Segundo, habría un incremento en la demanda interna. Algo que beneficia a Grecia es que el turismo constituye un sector muy intensivo en mano de obra. Hacen falta muchas personas para atender los hoteles, restaurantes y bares. Por eso, si el sector resurje, el empleo aumentaría rápidamente. Al fin y al cabo, con el total de parados rozando el 27 por ciento, no les va a costar cubrir vacantes. Cuanta más gente trabaje, más dinero tendrían para gastarse en las tiendas y eso impulsaría la economía aun más.
Tercero, el transporte marítimo. Grecia es uno de los grandes actores del negocio del transporte marítimo global. Como el turismo, también tiene mucha elasticidad-precio. A nadie le importa en qué tipo de barco viene su televisor de China a Alemania; solo importa el precio. Si Grecia devalúa su moneda el sector del transporte, que ya representa el 16 por ciento de la flota mercante del mundo, vería un gran empujón. Como el turismo, el transporte marítimo emplea a mucha gente y mientras se creen empleos, la mayor demanda alimentará la economía interna. Por último, la manufactura. Grecia nunca ha tenido un sector manufacturero importante, al menos no para exportaciones, pero el coste de su mano de obra ya es muy competitivo frente al oeste de Europa, y con una devaluación monetaria del 30 por ciento, lo sería también respecto a Europa del este y casi todos los mercados emergentes. Además de precios bajos, Grecia dispondría de las infraestructuras derivadas de tres décadas de membresía en la UE. Su vecina inmediata Turquía ha levantado una gran base manufacturera en sectores como el textil o el material de construcción, donde su proximidad con el acaudalado mercado europeo cuenta mucho. Al igual que Turquía, Grecia tiene una ubicación fantástica, entre Europa y los mercados en auge del Golfo y Asia. No hay razón por la que las firmas no construyan fábricas allí.
--- --- ---
■ **ACCIONES REQUERIDAS**:
1. Responde a estas preguntas sobre el texto acerca de la economía griega:
(a) ¿Qué parte de la flota mercante mundial representa el sector griego del transporte marítimo?
(b) ¿Qué porcentaje alcanza, aproximadamente, el total de parados en Grecia?
(c) ¿En qué sectores ha levantado Turquía una gran base manufacturera?
2. Escribe la continuación del texto sobre la economía griega a partir de su última oración.
--- --- ---
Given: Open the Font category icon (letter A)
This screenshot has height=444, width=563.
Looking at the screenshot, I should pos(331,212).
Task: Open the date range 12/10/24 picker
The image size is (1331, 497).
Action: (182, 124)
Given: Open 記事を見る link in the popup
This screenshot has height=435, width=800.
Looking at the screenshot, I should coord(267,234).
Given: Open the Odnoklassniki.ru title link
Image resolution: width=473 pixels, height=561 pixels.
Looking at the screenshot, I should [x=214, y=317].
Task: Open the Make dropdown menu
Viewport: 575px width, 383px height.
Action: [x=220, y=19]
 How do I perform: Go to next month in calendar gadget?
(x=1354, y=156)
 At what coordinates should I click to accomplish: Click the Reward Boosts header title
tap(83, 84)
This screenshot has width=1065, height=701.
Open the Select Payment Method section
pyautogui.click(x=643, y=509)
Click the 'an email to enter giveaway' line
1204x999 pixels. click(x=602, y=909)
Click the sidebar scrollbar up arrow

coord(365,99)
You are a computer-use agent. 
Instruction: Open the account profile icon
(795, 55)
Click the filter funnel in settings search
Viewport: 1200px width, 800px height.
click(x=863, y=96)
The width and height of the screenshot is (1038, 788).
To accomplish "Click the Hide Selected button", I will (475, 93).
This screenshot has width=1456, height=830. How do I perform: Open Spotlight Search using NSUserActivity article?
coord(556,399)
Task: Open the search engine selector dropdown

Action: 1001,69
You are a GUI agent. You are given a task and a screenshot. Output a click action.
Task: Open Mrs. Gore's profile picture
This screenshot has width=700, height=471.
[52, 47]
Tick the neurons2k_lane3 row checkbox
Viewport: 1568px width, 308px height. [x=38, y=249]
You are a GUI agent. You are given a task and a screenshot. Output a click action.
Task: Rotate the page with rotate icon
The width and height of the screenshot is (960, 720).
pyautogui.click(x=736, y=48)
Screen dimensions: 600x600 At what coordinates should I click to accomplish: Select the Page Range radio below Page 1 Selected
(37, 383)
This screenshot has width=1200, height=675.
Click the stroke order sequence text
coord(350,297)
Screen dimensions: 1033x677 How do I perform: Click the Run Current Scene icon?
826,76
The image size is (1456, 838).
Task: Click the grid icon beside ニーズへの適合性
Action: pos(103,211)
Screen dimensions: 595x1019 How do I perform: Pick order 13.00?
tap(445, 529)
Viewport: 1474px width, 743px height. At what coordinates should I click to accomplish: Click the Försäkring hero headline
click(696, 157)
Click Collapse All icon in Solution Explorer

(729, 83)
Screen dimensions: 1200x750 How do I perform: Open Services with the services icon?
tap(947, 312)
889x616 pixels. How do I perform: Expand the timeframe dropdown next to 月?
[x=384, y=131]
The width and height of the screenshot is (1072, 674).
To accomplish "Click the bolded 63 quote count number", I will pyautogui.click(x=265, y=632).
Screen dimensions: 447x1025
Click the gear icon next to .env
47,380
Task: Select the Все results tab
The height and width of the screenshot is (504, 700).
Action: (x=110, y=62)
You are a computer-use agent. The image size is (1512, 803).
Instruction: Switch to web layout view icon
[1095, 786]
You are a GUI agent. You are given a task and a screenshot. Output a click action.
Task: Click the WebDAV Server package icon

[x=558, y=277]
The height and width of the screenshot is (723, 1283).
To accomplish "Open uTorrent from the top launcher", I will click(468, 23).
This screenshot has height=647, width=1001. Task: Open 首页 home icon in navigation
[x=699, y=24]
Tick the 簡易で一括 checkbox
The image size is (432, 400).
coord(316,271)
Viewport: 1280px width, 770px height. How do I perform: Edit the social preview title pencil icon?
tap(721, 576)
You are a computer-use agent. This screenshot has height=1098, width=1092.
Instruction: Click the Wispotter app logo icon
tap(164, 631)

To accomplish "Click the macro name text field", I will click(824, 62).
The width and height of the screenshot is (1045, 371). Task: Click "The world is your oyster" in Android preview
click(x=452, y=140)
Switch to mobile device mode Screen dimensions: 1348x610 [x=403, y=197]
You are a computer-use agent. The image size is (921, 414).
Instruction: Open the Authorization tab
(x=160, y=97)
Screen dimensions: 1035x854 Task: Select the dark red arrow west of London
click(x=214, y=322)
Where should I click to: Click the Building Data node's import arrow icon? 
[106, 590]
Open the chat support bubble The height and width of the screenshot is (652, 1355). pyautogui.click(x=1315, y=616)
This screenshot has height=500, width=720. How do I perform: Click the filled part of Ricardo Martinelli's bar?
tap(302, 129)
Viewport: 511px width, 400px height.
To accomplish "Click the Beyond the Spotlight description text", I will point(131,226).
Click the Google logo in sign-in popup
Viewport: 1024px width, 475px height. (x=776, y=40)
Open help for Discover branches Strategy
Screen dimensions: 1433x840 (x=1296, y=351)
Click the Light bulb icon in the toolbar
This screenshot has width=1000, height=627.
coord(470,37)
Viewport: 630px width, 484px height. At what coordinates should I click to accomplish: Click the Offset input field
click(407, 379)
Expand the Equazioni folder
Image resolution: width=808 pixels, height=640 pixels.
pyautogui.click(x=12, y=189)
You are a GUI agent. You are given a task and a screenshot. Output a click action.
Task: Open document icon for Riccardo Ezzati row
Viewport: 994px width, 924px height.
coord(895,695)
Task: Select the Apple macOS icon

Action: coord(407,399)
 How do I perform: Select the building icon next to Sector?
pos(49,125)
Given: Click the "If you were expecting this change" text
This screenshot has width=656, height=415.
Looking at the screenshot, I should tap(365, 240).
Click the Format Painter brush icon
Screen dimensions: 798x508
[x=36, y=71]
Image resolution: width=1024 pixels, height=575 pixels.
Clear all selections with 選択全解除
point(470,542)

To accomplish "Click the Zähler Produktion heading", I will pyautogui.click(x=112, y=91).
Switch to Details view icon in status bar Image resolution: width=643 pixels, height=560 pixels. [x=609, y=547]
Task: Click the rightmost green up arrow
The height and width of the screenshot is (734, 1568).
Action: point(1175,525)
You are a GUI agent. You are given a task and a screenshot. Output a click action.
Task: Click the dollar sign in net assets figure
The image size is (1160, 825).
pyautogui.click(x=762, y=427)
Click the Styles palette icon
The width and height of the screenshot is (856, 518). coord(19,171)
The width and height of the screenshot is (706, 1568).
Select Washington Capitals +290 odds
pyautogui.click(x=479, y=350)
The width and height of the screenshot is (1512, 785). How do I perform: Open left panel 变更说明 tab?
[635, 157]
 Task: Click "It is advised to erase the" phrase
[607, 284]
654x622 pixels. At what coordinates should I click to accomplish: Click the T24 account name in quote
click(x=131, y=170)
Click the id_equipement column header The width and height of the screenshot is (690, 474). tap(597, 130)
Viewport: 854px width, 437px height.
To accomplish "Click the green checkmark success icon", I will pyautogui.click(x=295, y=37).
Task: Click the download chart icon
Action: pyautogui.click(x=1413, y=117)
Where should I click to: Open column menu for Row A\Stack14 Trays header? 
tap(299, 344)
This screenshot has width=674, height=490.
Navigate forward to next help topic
--- --- ---
■ **RESPUESTAS EN ORDEN**:
1.
(a) El 16 por ciento.
(b) Roza el 27 por ciento.
(c) En el textil y el material de construcción.

2.
Allá por 2001 Argentina se vio obligada a poner fin a su vínculo monetario con el dólar y devaluó masivamente su divisa en plena crisis bancaria. Aun así, entre 2003 y 2007 el crecimiento promedió nada menos que un 8,5 por ciento al año. Tal vez sea pedir demasiado que Grecia haga lo mismo, pero Argentina es una economía relativamente nada competitiva, con un sector exportador que brilla por su ausencia y, al contrario que Grecia, ni siquiera está cerca de ningún mercado importante. Por eso, un índice de crecimiento del 5 por ciento en 2017 y 2018 no sorprendería si Grecia abandonase el euro. Y un 8 por ciento es posible.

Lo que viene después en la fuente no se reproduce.